Supply and Demand in Economics

Supply and demand is basically determined by various factors such as, cost, quality, and quantity among others. Even though supply and demand influences wages, it does not fully determine input and output. To begin with, in order to improve on supply and demand, a couple of tasks should be implemented so as to increase competiveness. As a result, this increases productivity and wage. In this case, productivity refers to the cost of factor inputs and the value of the resultant output. It measures the input in the production process and the output. In a broad sense, it refers to the extent to which the productive resources of a country are utilized. The factors of production are land, capital, manpower and entrepreneurship.

In other words, this is the only way to win new clients and maintain the current customers. Additionally it desires to embrace dynamisms surrounding technological evolution and innovativeness. This is a strategy with big prospects. The viability of this approach has been assured by the achievements attained in the recent past. Majority in the secondary market target do not actually make the purchase though they influence the purchasing through relationship of the buyer or/ and the decision maker and therefore the pricing factor remain constant as that of the primary market target. A high price should initially be set as earlier shown, as is appropriate to the new technology in the introductory phase and competitively proportionate to the currently limited competition.
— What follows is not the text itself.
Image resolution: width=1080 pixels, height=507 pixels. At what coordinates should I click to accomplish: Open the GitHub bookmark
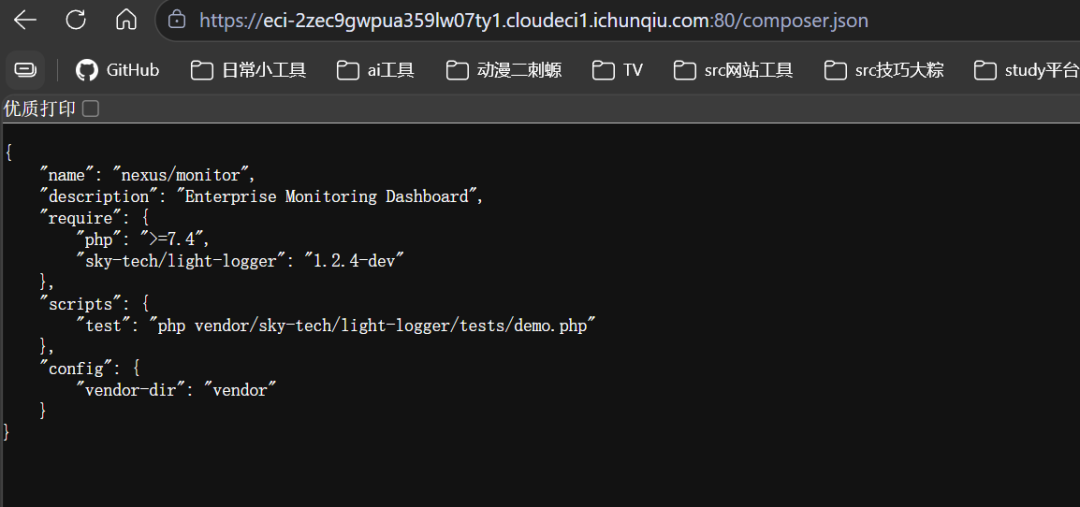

Having a positive attitude is one of the strategies use by employer when choosing the right employees. It is easier to work with someone who attitude towards his work is positive other than having someone whose attitude is inherent and cannot be changed. Attitude involves a blend of humor, energy, team work and self confidence.


It is clearly evident that if productivity is increased consistently, the cost of production per unit reduces. This increases the overall welfare of the consumers since the price of goods also reduces. Companies also benefit since they are able to boost their earnings without increasing the inputs. The productivity of an economy depends on many factors. Education, technology, research and development are some of the key factors that dictate the level of productivity.